El director Ron Howard (Una mente maravillosa, El código Da Vinci), ha filmado aquí parte de su última película y se fue impresionado por los contrastes del lugar. Un ballenero del sigo XIX, anclado en Playa Santiago recreaba  la historia de  otra ballena como Moby Dick que será la responsable de que los tripulantes del barco naufraguen y tengan que recurrir al canibalismo, para sobrevivir noventa días, a la deriva, en el Pacífico. Es el cine.
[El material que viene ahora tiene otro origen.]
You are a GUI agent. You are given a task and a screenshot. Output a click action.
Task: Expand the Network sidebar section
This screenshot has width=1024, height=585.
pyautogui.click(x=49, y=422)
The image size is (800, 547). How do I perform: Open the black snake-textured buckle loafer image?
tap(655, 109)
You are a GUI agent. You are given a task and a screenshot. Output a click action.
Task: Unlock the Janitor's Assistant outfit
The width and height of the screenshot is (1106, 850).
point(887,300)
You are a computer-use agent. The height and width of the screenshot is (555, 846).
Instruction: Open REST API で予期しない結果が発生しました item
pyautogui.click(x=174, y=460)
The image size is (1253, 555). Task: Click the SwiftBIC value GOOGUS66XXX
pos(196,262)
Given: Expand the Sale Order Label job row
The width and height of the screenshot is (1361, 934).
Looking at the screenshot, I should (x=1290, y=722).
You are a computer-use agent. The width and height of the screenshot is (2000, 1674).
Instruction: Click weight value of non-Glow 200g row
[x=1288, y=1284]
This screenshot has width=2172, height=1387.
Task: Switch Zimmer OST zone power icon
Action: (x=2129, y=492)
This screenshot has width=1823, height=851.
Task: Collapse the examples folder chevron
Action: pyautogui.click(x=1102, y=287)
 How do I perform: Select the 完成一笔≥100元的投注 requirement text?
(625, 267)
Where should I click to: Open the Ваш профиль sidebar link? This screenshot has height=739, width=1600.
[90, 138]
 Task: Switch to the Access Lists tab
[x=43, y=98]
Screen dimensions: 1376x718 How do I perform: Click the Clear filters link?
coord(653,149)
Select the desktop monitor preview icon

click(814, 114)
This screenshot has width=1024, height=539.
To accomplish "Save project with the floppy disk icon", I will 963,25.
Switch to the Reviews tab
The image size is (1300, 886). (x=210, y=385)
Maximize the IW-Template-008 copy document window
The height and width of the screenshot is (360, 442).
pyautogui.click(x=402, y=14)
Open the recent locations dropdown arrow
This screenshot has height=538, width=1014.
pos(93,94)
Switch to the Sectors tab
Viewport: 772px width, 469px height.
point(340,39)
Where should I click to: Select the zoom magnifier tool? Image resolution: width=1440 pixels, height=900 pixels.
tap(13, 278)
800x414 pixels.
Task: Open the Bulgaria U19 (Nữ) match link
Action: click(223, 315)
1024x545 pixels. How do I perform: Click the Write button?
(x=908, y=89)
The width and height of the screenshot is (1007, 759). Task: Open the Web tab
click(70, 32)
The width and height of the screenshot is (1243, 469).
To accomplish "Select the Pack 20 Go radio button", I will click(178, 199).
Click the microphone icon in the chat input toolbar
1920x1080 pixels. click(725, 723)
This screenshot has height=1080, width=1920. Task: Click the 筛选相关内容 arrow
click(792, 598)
El ballenero del XIX es un barco del XXI, el Atlántico imita al Pacífico, el dios Thor es un simple mortal, la ballena es digital  y el mar es un tanque de plástico.

 Jardín Tecina

El equipo de filmación se alojó en el Gran Hotel Tecina, ocupando más de trescientas habitaciones y trastornando la vida de la mayoría del paisanaje que, durante unas semanas, participó en los trabajos del rodaje.

Fruto del sueño de una compañía nórdica surge, en una ladera que muere sobre un acantilado a veinte metros de altura, un complejo hotelero y de ocio que quiere parecerse a un pueblo andaluz. Destacando sobre el pardo de la tierra y los farallones basálticos, deslumbra el blanco de las fachadas, las calles con nombres de flor y la decoración veraniega del mediterráneo.

Cada bungalow, con dos pisos independientes. Cada piso, una habitación con terraza que mira al mar. Un mar, profundo y peligroso, que se reparte el horizonte con el cielo. Un jardín continuo, de plantas autóctonas, bordea el acantilado recortándose al crepúsculo y al amanecer, como vigilantes inmóviles de las gaviotas vocingleras cuyos gritos, muy diferentes a los habituales,  pueden confundirse con facilidad con uno de esos estrambóticos politonos que amargan nuestro silencio.

Un ascensor excavado en la roca, te permite descender, cinco pisos más abajo, al nivel del mar aunque lejos todavía de las playas accesibles que están en el pueblo, a poco menos de un kilómetro de distancia. Para compensar, y evitarte la caminata, el hotel dispone de su Beach Club, con enorme piscina de agua salada y un bonito restaurante, ideal para cenar. En el mismo espacio, una curiosidad que se está multiplicando: una cueva excavada en la roca, sobre el Club,  a la que se accede por una estrecha cornisa. En ella, al abrigo de miradas curiosas, una cama enorme, música y velas para una jornada romántica en la que te llega la cena por un sistema de poleas, sin intervención cercana de otros humanos. Sin testigos.

Con menos de cuatrocientos kilómetros cuadrados, una altura máxima que supera los mil cuatrocientos metros y poco más de noventa kilómetros de costa, esta isla, en el centro de las Canarias occidentales, es diferente a casi todo lo demás. Es una diferencia inesperada, en pleno Atlántico.